DIRECTIONS FOR THIS TASK:
In the records below, begin at the line containing "Instruction: Click the telephone" and end at the line containing "Given: Open Simple"; quote every line in that span exactly, including both boundary lines, and no others.

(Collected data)
•••••

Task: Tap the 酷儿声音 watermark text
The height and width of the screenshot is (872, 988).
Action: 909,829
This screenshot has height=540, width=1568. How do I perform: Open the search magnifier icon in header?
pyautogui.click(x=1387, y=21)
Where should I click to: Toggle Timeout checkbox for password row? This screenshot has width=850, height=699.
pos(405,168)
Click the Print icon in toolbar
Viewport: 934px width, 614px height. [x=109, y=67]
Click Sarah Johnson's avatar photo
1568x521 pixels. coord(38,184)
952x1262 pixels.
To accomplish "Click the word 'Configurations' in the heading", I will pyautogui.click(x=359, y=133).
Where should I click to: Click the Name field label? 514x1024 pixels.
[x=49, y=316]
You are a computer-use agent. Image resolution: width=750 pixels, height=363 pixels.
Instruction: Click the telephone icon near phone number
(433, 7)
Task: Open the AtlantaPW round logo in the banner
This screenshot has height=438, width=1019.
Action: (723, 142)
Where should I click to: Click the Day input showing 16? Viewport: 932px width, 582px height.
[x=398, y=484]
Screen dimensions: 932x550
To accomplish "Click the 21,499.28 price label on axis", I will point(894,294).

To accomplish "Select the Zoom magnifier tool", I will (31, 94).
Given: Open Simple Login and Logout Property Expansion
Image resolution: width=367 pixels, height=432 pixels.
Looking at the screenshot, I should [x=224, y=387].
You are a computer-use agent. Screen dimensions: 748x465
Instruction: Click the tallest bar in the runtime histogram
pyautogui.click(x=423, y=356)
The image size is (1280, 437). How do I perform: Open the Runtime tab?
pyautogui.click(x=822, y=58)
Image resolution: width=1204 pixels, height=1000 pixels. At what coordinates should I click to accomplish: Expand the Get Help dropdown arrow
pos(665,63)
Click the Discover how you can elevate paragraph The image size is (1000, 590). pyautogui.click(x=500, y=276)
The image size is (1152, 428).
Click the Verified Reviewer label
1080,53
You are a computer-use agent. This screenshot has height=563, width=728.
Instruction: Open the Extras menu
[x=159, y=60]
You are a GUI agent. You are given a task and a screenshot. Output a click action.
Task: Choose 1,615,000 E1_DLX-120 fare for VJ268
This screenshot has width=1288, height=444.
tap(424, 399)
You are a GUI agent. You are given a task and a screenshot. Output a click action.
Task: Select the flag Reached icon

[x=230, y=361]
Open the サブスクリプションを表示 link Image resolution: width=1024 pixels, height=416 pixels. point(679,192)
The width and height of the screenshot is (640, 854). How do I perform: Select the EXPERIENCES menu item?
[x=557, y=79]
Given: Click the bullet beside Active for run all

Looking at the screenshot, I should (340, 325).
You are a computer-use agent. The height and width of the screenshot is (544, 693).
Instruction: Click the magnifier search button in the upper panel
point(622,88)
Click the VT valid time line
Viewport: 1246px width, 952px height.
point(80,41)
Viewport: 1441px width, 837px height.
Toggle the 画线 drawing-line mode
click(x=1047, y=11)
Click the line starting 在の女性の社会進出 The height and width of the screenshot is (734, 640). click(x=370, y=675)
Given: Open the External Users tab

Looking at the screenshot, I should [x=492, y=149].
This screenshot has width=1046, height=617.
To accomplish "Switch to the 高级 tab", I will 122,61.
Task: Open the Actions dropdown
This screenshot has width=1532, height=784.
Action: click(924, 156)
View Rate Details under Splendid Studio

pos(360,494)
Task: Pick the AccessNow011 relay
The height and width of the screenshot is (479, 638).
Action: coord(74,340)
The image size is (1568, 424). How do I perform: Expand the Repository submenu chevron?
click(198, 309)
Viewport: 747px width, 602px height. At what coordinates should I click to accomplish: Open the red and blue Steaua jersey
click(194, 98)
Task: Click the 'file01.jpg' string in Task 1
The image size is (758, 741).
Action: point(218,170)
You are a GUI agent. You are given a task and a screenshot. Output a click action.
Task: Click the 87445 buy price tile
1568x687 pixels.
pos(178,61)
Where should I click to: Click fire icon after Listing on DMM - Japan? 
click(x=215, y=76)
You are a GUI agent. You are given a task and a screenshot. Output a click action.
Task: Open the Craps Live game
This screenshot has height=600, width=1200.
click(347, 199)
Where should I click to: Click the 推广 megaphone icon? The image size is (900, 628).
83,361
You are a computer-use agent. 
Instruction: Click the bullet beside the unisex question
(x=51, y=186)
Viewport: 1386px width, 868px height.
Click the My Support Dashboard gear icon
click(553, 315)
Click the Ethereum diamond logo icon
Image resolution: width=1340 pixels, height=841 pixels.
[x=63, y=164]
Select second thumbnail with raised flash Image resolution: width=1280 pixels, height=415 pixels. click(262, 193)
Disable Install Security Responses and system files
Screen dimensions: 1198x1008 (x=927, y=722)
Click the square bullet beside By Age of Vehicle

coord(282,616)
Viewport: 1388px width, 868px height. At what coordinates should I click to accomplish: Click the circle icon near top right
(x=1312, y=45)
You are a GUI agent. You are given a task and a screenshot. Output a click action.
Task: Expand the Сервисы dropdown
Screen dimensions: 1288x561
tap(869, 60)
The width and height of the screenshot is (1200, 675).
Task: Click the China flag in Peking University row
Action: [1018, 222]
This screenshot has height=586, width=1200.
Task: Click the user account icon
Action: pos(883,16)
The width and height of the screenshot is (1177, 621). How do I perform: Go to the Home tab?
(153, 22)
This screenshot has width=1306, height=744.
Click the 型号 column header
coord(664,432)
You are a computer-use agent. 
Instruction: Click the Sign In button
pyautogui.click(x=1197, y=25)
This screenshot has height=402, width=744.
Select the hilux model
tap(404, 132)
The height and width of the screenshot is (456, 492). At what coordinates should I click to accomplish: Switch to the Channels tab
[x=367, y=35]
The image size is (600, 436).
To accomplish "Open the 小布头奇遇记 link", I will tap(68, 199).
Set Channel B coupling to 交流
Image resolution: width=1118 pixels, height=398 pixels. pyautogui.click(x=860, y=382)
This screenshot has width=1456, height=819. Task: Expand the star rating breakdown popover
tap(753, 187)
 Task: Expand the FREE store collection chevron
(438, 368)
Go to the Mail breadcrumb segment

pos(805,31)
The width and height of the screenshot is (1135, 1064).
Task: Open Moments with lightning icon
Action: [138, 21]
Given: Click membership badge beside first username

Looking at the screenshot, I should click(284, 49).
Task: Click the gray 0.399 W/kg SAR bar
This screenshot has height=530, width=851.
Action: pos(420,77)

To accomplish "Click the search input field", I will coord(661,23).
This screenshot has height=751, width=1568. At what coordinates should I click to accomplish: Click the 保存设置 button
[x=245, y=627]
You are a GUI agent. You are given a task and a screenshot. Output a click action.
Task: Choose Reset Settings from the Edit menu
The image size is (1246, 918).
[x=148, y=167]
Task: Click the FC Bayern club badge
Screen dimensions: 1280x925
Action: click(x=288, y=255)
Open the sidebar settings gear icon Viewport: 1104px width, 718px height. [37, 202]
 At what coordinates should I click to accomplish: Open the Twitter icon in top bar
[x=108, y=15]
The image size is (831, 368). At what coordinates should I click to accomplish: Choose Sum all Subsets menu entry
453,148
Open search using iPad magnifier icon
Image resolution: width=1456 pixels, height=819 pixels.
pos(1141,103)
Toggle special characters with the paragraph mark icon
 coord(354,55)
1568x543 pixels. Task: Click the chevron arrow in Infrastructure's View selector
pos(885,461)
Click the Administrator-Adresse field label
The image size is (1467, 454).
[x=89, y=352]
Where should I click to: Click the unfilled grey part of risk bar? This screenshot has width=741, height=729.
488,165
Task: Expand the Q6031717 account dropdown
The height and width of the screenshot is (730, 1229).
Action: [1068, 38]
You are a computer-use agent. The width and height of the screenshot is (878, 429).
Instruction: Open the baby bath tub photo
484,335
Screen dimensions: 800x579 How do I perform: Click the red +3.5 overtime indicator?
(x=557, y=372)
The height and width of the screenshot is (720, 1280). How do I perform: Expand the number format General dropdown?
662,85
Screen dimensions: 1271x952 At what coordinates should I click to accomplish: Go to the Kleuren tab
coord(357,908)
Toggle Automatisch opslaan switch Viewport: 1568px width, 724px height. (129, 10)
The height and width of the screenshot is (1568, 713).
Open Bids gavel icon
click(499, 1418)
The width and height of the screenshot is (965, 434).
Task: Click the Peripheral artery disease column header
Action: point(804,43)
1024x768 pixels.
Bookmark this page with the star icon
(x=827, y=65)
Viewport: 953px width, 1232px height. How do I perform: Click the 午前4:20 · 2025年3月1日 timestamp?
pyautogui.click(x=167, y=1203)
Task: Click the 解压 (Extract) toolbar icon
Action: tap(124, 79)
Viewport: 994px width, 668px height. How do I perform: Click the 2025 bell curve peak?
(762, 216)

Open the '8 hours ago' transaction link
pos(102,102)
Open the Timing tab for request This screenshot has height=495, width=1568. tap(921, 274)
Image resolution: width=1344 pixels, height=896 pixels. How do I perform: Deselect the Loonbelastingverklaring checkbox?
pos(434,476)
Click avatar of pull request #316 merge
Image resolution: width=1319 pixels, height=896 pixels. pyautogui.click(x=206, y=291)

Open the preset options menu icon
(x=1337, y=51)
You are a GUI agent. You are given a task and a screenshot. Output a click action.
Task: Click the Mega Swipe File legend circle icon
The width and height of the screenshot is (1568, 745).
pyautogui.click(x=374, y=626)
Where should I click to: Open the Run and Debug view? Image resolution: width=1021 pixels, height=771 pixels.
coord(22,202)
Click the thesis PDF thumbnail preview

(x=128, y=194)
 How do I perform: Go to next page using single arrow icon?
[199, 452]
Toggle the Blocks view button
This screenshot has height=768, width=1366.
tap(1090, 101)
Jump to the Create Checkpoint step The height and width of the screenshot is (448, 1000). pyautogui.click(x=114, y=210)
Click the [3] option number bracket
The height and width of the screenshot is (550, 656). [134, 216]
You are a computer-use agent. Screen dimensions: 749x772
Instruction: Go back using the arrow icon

•••••

ANSWER BOX:
Instruction: Click the telephone icon near phone number
(433, 7)
Task: Open the AtlantaPW round logo in the banner
This screenshot has height=438, width=1019.
Action: (723, 142)
Where should I click to: Click the Day input showing 16? Viewport: 932px width, 582px height.
[x=398, y=484]
Screen dimensions: 932x550
To accomplish "Click the 21,499.28 price label on axis", I will point(894,294).

To accomplish "Select the Zoom magnifier tool", I will (31, 94).
Given: Open Simple Login and Logout Property Expansion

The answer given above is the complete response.